▸ **WHAT TO PRODUCE**
From the listing below, report each line that contains the word "resolution".

______

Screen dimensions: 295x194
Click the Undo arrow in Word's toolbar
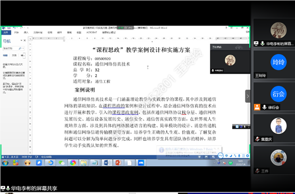(x=14, y=28)
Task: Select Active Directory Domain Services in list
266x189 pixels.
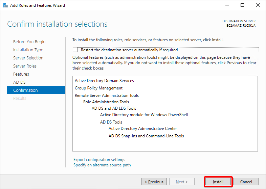Action: pos(104,81)
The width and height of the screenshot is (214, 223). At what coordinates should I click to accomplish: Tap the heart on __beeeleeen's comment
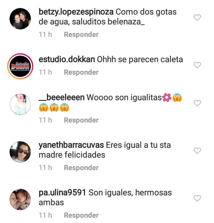click(197, 103)
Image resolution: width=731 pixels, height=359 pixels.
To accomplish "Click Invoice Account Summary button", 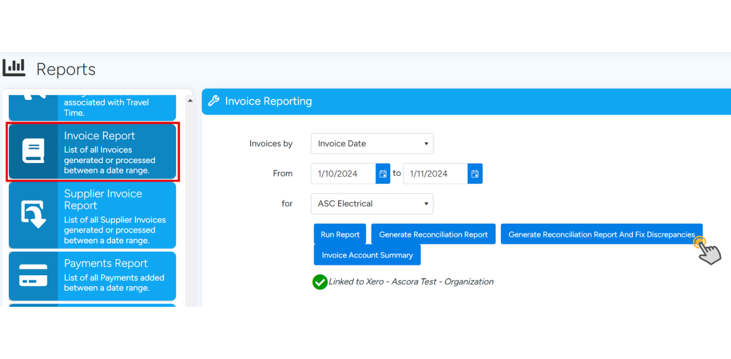I will (367, 255).
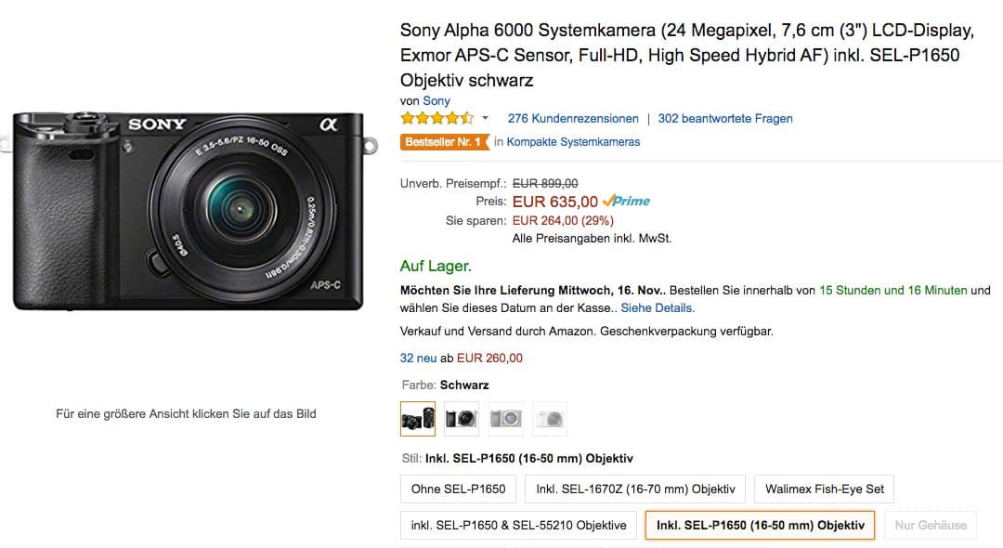The height and width of the screenshot is (548, 1003).
Task: Select the white camera color variant
Action: pyautogui.click(x=550, y=418)
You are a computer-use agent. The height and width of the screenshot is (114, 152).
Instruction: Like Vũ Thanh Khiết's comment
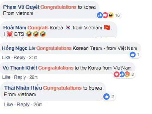click(x=6, y=77)
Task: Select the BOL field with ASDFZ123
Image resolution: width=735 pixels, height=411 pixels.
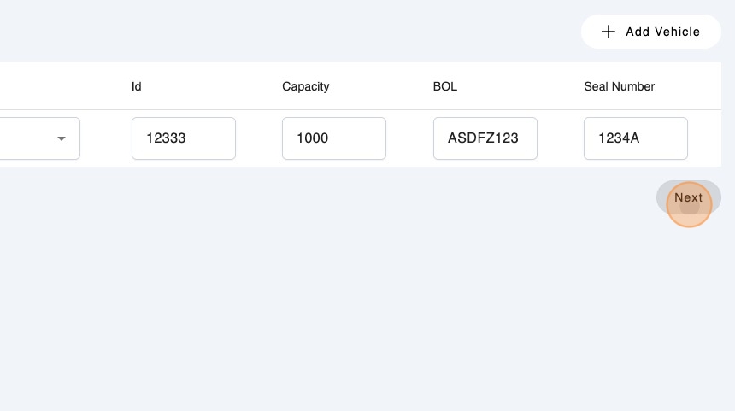Action: coord(485,138)
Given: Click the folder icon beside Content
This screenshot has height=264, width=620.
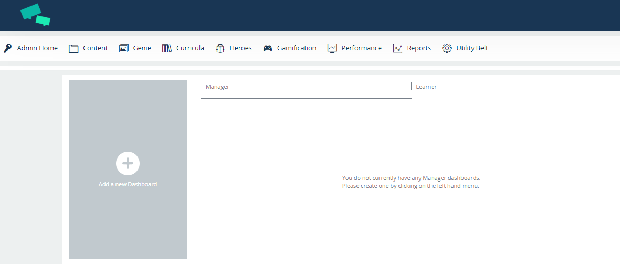Looking at the screenshot, I should 73,48.
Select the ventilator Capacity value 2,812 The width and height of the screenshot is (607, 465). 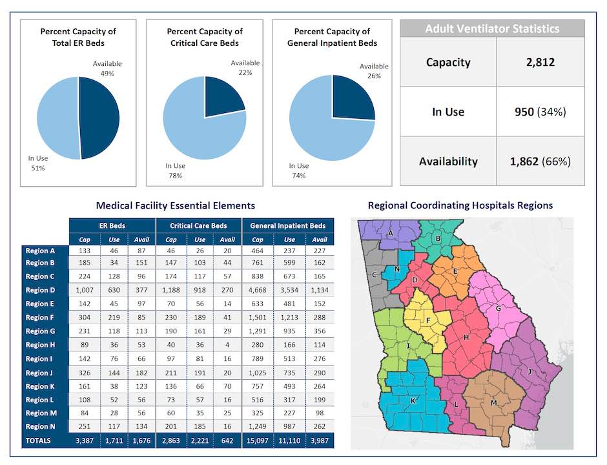point(540,63)
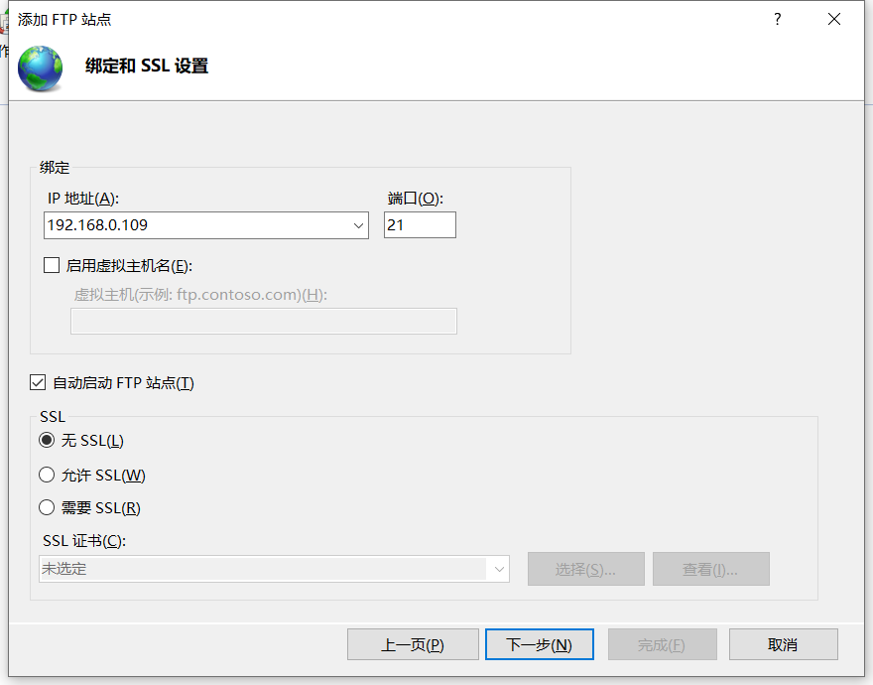Close the 添加 FTP 站点 dialog

tap(833, 19)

______

▸ **EXERCISE OUTPUT**
Image resolution: width=731 pixels, height=359 pixels.
Image resolution: width=735 pixels, height=411 pixels.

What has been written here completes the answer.